Bagi orang yang telah terbiasa hidup
di keramaian kota—dengan berbagai kebutuhan yang telah tersedia, dan
prempuan-perempuan cantik dapat disaksikan secara gratis—tentu akan sulit untuk
kerasan bila hidup di pesantren. Bayangkan, Semua santri tanpa terkecuali harus
siap menahan diri untuk tutup mata pada perempuan.
Apa boleh
buat, apabila di
keramaian luar sana kita berlomba untuk mendapatkan perempuan cantik, maka di
pesantren kita akan berlomba untuk mendapatkan pria yang cantik. Karna tak
mungkin, seorang santri akan melawan keamanan pesantren untuk menerobos masuk
ke asrama putri hanya untuk menjalin cinta atau berpacaran.
Apakah
ada, pria yang cantik? Tentu ada. Namun sayang, bahasa cantik kini hanya
diyakini sebagai bahasa yang mengandung konotasi sifat kelembutan dalam merespon
penampilan kaum hawa. Hal demikian terjadi, karna konstruksi kesadaran kita
hari ini, hanya terbangun dari bentuk kebiasaan-kebiasaan simbol yang
forrmalitas. Apabila, sudah keluar dari kebiasaan akan mudah diklaim sebagai
tindakan yang salah. Sejatinya, cantik adalah bahasa yang menngandung makna komprehensif.

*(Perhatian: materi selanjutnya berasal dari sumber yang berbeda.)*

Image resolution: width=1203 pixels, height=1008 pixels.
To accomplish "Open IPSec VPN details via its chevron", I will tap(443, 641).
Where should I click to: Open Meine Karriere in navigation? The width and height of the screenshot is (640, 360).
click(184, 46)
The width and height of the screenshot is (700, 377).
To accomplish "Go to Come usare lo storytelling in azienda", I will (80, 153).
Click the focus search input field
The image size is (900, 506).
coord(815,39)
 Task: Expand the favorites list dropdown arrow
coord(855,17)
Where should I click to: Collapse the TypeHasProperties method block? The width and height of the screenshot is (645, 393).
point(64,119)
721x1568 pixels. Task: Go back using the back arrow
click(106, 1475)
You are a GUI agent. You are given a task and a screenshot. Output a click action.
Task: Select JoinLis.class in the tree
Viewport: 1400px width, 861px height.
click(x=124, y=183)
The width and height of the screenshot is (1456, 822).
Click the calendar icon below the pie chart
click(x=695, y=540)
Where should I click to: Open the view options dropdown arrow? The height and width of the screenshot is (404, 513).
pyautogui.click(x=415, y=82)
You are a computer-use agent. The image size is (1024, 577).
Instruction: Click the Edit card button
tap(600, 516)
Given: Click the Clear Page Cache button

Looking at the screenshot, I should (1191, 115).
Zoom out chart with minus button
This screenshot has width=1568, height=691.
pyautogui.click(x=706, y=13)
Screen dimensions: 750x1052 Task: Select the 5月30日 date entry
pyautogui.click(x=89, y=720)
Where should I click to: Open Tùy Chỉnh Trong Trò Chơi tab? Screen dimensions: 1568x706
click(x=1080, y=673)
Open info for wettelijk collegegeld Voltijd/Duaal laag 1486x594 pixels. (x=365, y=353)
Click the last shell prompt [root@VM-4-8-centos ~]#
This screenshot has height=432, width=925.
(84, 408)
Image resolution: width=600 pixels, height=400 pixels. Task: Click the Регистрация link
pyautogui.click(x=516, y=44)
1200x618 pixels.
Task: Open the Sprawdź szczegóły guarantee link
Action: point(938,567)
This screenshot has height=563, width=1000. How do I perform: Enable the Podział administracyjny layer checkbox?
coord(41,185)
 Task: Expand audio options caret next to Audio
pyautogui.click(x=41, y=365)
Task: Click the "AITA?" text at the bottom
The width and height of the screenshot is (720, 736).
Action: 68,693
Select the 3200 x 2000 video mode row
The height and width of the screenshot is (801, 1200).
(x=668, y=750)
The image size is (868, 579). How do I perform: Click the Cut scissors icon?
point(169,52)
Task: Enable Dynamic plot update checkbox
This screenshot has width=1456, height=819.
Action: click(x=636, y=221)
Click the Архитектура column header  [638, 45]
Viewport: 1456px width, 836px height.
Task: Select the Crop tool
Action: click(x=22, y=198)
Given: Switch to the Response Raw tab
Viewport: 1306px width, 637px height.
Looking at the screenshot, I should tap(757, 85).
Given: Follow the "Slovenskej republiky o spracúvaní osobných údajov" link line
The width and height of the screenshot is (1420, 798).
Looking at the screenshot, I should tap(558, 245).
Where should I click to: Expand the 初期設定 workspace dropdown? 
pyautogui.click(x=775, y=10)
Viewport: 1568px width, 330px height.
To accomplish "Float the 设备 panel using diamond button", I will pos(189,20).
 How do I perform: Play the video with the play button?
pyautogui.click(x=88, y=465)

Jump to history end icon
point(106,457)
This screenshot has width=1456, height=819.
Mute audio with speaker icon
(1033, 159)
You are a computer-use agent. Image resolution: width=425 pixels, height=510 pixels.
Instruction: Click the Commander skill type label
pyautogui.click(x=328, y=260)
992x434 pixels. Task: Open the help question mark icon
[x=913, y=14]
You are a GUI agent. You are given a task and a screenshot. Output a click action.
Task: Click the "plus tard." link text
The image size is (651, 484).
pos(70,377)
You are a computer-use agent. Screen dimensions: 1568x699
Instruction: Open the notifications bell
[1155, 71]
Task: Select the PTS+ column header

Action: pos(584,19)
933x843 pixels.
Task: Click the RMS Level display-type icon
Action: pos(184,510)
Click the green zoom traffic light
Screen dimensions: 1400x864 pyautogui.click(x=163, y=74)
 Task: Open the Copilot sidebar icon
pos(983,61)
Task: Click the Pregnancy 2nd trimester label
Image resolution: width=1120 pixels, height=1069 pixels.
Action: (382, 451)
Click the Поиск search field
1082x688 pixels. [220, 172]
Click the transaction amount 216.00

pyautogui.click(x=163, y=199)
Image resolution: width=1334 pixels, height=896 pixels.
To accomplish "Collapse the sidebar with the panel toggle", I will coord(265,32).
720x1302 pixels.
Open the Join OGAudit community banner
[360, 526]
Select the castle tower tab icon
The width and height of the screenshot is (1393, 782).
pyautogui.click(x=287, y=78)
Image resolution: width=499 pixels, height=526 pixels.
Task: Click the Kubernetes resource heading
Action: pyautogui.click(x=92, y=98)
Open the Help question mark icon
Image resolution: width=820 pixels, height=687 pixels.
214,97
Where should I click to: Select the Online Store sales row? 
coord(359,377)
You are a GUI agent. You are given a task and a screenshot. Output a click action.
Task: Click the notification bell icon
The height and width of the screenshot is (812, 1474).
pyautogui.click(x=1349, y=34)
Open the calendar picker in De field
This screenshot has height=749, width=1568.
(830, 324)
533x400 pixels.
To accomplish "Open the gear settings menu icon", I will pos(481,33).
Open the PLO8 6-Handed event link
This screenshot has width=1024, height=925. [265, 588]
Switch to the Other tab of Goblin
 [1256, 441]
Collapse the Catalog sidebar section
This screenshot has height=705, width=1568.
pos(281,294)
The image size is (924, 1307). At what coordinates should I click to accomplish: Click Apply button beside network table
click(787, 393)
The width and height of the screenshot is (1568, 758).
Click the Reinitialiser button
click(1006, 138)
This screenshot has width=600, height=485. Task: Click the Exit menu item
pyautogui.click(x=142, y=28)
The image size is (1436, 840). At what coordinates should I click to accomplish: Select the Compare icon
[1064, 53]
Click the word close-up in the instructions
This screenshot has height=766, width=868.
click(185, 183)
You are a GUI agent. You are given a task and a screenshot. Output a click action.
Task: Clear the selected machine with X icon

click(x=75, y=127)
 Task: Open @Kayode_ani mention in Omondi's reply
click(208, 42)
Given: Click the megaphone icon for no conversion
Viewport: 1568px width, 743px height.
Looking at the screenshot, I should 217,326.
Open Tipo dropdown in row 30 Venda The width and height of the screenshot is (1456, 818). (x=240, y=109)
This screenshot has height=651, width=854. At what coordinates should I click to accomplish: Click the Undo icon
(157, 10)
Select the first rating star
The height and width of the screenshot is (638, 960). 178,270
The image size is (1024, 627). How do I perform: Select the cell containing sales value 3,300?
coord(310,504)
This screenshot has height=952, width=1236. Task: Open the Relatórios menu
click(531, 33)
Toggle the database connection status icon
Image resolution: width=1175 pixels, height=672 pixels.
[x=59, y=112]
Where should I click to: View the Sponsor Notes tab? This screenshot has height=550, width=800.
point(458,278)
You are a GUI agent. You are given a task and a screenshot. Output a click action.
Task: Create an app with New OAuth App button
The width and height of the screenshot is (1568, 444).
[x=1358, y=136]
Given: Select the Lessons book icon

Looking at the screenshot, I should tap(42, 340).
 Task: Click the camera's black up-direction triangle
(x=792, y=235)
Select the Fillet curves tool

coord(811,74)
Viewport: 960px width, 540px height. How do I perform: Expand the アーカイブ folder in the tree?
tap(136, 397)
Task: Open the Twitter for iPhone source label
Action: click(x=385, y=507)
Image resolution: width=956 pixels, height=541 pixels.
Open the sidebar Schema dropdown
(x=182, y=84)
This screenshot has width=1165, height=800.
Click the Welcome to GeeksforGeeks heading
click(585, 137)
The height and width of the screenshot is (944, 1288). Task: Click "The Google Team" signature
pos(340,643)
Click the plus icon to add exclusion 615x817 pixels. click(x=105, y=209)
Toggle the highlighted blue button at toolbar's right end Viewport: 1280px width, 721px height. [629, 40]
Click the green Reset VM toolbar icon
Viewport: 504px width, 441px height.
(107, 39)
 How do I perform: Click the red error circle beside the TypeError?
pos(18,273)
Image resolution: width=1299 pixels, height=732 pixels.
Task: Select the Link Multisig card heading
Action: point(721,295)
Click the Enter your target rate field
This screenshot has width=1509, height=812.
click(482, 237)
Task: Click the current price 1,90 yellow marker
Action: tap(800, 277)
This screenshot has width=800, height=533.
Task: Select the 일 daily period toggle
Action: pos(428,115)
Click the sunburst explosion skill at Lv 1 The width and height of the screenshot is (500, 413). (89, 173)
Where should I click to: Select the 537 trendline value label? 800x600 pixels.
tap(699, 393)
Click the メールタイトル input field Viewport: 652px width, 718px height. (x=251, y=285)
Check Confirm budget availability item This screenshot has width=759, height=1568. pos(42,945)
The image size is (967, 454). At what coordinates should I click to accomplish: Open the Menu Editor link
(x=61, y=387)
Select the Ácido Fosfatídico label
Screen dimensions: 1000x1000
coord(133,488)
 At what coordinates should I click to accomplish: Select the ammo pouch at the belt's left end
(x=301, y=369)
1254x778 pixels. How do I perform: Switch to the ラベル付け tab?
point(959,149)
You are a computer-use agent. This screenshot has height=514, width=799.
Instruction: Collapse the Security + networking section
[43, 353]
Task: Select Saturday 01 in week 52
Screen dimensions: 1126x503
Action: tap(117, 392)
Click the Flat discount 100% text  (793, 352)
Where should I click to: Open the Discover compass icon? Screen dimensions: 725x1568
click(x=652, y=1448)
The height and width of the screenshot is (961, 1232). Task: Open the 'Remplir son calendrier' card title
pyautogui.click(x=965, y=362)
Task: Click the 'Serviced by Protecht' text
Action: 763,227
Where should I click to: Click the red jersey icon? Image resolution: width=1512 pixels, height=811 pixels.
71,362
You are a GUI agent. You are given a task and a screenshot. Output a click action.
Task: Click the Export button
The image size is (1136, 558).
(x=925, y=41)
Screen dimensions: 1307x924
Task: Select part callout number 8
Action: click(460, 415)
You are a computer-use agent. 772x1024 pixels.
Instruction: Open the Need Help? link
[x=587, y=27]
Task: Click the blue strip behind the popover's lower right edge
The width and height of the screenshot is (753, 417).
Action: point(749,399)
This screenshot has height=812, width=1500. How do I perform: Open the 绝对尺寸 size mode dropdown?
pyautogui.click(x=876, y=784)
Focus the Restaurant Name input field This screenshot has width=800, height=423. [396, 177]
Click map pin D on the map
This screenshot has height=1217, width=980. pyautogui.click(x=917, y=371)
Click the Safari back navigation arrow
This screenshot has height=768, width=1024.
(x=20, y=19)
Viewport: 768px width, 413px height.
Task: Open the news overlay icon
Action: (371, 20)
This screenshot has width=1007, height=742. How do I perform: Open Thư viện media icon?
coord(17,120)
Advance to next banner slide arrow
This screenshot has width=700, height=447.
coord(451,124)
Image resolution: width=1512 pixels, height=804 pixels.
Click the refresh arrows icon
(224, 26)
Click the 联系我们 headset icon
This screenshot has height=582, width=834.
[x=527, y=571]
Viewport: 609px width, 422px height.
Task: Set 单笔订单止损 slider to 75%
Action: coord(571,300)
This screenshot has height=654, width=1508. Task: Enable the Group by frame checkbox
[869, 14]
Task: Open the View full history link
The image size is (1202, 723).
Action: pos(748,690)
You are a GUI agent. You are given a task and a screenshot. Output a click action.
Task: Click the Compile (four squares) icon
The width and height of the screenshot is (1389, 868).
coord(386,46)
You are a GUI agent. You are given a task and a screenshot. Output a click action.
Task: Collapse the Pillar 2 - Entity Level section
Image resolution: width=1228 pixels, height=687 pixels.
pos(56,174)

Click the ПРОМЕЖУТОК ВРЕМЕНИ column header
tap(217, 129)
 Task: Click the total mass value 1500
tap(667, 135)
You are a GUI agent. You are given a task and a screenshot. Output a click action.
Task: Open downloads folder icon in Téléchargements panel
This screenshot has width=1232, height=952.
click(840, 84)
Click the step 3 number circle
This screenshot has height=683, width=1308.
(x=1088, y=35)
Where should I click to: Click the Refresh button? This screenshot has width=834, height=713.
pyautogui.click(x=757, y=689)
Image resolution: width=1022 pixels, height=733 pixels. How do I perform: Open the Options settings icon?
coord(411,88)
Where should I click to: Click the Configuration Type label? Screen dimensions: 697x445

Karna bahasa cantik hanya bentuk bahasa yang dihasilkan oleh ekspresi rega
tubuh manusia.
Perempuan
atau pria sama-sama memiliki hak bebas untuk menyandang rupa yang “cantik.” Cantik
tidak hanya untuk wanita, namun juga untuk pria yang memenuhi kreteria
kecantikan terseebut. Sehingga, di tengah culture yang memaksa semua
elemen untuk mengikutinya, walhasil pria cantik akan menjadi objek incaran
dalam memenuhi naluri biologis, siapapun yang menyandang identitas kecantikan,
maka bersiaplah untuk menjadi incaran halayak ramai.
Naluri
Biologis
“Sex”, seluruh aktifitas manusia tak akan
pernah terlepas dari naluri biologis
ini. Mereka selalu berusaha dengan sedemikian rupa untuk memenuhi keinginan
biologisnya. Entah pada lawan jenis atau bahkan sesama jenis. Tentu tidak aneh,
apabila ada seorang yang memilki
naluri biologis pada sesama jenisnya.
Dalam kondisi ini, naluri biologis
ke
sesama jenis adalah
bagian proses tindak lanjut dari konstruksi kesadaran yang tercipta
dari lingkungan yang
sudah terbiasa atas kondisi seperti itu. Namu, yang penting untuk ketahuhi
apakah hal demikian adalah bagian dari kebiasaan yang salah atau
benar?
Salah dan Benar
Perbincangan mengenai salah dan benar, terkadang memang
membuat kita harus mengkerutkan dahi dalam memahaminya. Banyak orang yang
selalu bersibuk ria dengan pertanyaan-pertanyaan yang gusar untuk dipahami,
misalkan: apakah manusia dapat dikatakan baik apabila ia mengerjakan sesuatu
yang baik, atau perkerjaan yang baik karna pekerjaan tersebut dilakukan oleh
orang yang baik?
Pertanyaan diatas apabila ditarik
pada persoalan naluri biologis di atas, akan sampai pada jalan bebatuan
yang sangat sulit untuk dilewati—akan membuat kita pusing tujuh keliling—dalam memahaminya. Namu, mari kita coba untuk membongkar akar
persoalannya. Terkadang, seorang teman hanya memiliki pemahaman yang sempit
mengenai benar
dan salah.
Benar
dan salah adalah bentuk bahasa yang abstrak. Dan proses abstraksi akan muncul
dibalik benda kongkret yang bernilai. Cinta kepada sesama jenis, jelas itu
merupakan tindakan yang keluar dari kebiasaan dan pengalaman dalam kehidupan
yang bebas (Luar Pesantren). Akan tetapi, kita hidup dalam budaya dan kebiasaan
yang berbeda.
Kendati
sudah banyak yang menganggap sebagai tindakan yang keliru, tapi kita harus
kembali pada tujuan awal; dalam rangka memenuhi naluri biologis, karna benar
dan salah hanya dapat kita ukur melalui tujuan akhir mengenai proses untuk
mencapainya. Naluri adalah potensi ruhaniah yang abstrak pula, dan akan
berjalan sesuai dengan realitas keebiasaan yang ia jalani.
Naluri
itu tidak salah (Baca: Insex). Karna tetap berpijak pada kebiasaan yang
memang terbangun. Bahkan naluri tersebut normal. Salah, bagi orang yang
menyatakan sebagai tindakan abnormal. Abnormalitas hanya bisa dinyatakan
sebagai respon bagi tindakan-tindakan yang keluar dari kebiasaan.